Opportunities have expiration dates

Opportunities do not exist in a void. Opportunities always appear inside limited situational windows.

If you see an opportunity inside its window, everything is possible. Outside the window, that specific opportunity ceases to exist or the return on potential rapidly diminishes.

Here is my metaphor: Think about an airport terminal.  You arrive on one flight and you need to catch your connecting flight.  The window is defined by the space between the time of arrival and departure.  

It's like this in business, and in life. There are always narrow windows of opportunity before the next departure, and the question is, "Will you catch this connecting flight to your next destination?"

Will your business, your team, catch the next departure?

Nokia and Blackberry missed a new departure in the evolution of smart phones. Only time will tell if they managed to board the next flight, on a trend to create a new future.

Kodak invented the digital camera, but as it suppressed the camera's development, Kodak missed its window of opportunity, and ultimately went out of business. In business and in life windows are opportunistic.
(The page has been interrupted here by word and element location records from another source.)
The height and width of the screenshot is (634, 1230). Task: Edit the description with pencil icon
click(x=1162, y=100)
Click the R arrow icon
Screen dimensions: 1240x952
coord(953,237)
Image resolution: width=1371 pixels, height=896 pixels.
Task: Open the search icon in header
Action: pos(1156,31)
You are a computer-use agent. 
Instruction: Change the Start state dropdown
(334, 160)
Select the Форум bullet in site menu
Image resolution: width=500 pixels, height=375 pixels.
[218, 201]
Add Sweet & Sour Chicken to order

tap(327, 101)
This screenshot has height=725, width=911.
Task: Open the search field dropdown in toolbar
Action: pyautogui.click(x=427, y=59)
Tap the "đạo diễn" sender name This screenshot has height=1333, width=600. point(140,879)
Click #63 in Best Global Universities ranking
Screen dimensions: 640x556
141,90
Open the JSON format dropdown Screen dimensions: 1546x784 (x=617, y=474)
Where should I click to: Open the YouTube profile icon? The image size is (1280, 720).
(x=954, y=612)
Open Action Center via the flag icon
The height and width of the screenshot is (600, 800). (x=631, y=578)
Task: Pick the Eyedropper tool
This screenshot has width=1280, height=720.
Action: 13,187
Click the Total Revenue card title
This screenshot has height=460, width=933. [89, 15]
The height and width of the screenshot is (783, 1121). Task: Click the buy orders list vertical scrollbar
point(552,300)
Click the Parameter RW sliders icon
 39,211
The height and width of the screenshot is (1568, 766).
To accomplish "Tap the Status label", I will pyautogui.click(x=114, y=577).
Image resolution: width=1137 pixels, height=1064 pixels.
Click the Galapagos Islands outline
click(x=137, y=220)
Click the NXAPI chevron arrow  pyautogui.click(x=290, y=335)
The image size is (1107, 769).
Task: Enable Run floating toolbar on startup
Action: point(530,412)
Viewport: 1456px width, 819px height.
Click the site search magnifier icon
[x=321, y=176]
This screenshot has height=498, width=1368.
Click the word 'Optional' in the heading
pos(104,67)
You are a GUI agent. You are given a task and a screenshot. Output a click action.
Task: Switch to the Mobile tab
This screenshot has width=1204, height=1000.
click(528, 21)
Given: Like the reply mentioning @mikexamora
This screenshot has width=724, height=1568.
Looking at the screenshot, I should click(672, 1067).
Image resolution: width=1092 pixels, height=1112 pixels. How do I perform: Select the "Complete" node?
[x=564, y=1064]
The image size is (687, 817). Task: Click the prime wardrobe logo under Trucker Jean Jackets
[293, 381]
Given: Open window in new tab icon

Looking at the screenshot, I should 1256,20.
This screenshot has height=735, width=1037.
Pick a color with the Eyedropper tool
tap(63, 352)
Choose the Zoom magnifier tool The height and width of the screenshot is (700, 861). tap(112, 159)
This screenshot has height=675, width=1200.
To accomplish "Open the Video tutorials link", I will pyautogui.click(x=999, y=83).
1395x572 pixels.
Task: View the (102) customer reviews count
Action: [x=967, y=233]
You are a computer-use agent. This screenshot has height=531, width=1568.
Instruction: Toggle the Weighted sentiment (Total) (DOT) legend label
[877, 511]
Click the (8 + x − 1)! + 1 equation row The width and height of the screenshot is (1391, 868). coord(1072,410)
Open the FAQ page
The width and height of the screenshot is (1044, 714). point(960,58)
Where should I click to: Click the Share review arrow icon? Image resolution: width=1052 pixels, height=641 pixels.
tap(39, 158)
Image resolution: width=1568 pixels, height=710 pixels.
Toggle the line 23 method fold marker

I ask you to act on these three points:

  1. You need to recognize the window of opportunity you currently face. Your first 60 days in a new executive role is a distinct window of opportunity. There are certain things you can do and create in the first 60 days that you can never ever do later. Your second year in the role is a different kind of window. Understand the window of opportunity you're in. Apply yourself to it wisely and vigorously.
     
  2. You always face the question of tomorrow. The question of tomorrow never goes away. Will the muscles that brought you to where you are now take you where you need to go next? You typically need new muscles. That's what Kodak missed. You do not want to be a Kodak. You want to be an Apple.
     
  3. The best way to discover tomorrow is to meet your opportunity today. Don't wait. By meeting your opportunity in the here and now, you create so many more options for yourself tomorrow. 
Now it's your turn. Turn the key. Ask yourself: What is the window of opportunity in front of me right now? How are you going to apply yourself to it? Help your people discover their windows of opportunity and recognize the action they need to take now.